Consultants Bain and Co. say over a quarter of all deals made by energy and natural resources giants in the first three quarters of 2022 were focused on tapping into the energy transition.

In a new M & A report, Bain says the proportion of deals made by energy and mining firms in the energy transition thematic continues to grow, from 21% in 2021 to 27% through to September 30 2022.

And more is expected to come.

While the global M & A pipeline staggered in the second half of 2022 as bearish economic conditions set in, with a 36% decline in M&A value to US$3.8 trillion in response to US interest rate hikes, the energy and natural resources sector is more cashed up than any other after megaprofits in recent years.

“We think this trend toward portfolio rebalancing will accelerate in 2023 and the coming years. In the Bain M&A Practitioners’ 2023 Outlook Survey, 72% of energy and natural resources respondents said the most common investment thesis will be either expanding into new areas of business or building new engines of growth,” Whit Keuer and Arnaud Leroi said.

“This comes at a time when ENR companies are flush with more cash than any other industry ($300 billion), although with some discrepancies between sectors and regions.

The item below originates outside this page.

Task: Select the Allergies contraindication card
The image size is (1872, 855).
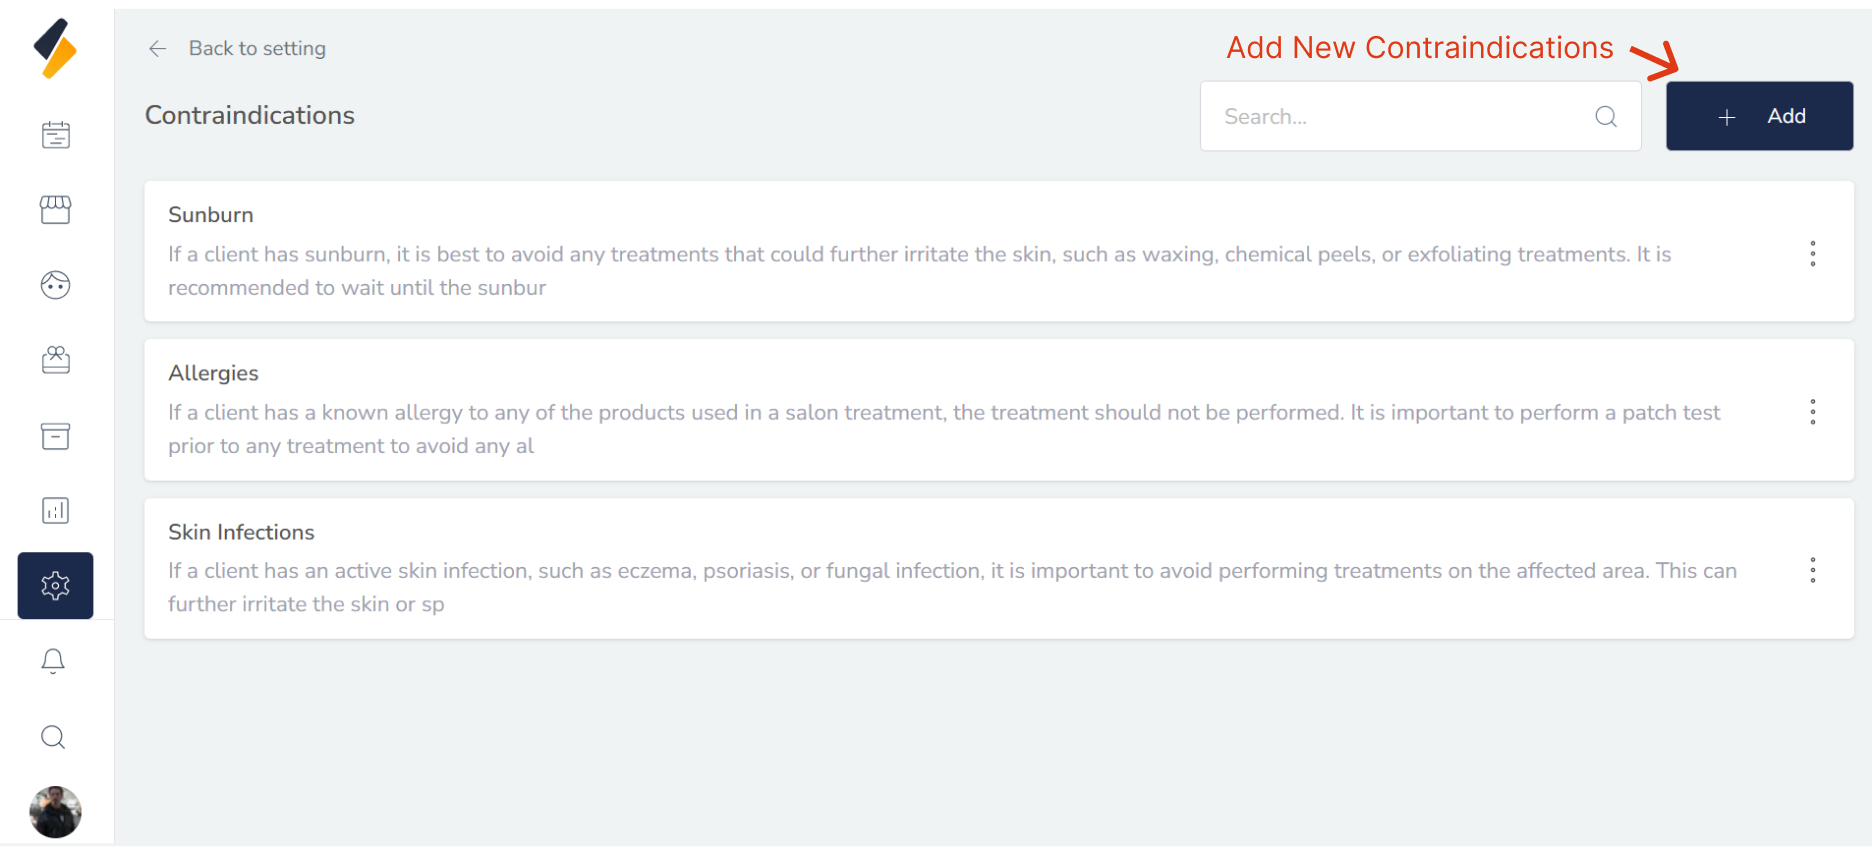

This will fuel their investments in the energy transition.”


Miners stumble through arvo session but remain ahead

Major mining stocks have moved to a 0.75% gain, down from earlier lifts for the materials sector of 1.21%, as an arvo pullback saw them lose some of their outsized gains.

But the big diggers remained ahead, with Rio Tinto (ASX:RIO) up 1.6%, IGO (ASX:IGO) 1.37% higher, Allkem (ASX:AKE) up 1.46%, South32 (ASX:S32) climbing 1.98% and Lynas Rare Earths (ASX:LYC) 3.51% better off.

Iron ore miners were strong performers among the mid-tier miners, with Grange Resources (ASX:GRR) lifting 4.93% and Champion Iron (ASX:CIA) 3.78% higher.

Meanwhile Sandfire Resources (ASX:SFR) (+3.52%), Alumina (ASX:AWC) (+3.51%) and Arafura Rare Earths (ASX:ARU) (+10.91%) were also strongly supported.

Meanwhile, Goldman Sachs lowered its price targets on OZ Minerals (ASX:OZL) ($23.7 per share to $21.4/sh) and IGO ($14.1/sh to 13.6/sh), though any price targets on OZ are immaterial if its $28.25/sh cash sale to BHP goes through.

GS analysts Paul Young, Hugo Nicolaci and Caleb Heiner say their 2023 earnings per share for IGO are down 4% on higher nickel costs and lower production, offset by higher lithium earnings, while they see FY24 earnings lower on a pricing mechanism that increases IGO’s exposure to spot indices.

GS is bearish on long term spodumene prices, forecasting a drop from US$5364/t in FY23 for SC6 (6% Li2O) to US$2086/t in FY24 and US$800/t in FY 2025, before rebounding to US$1142/t by 2027.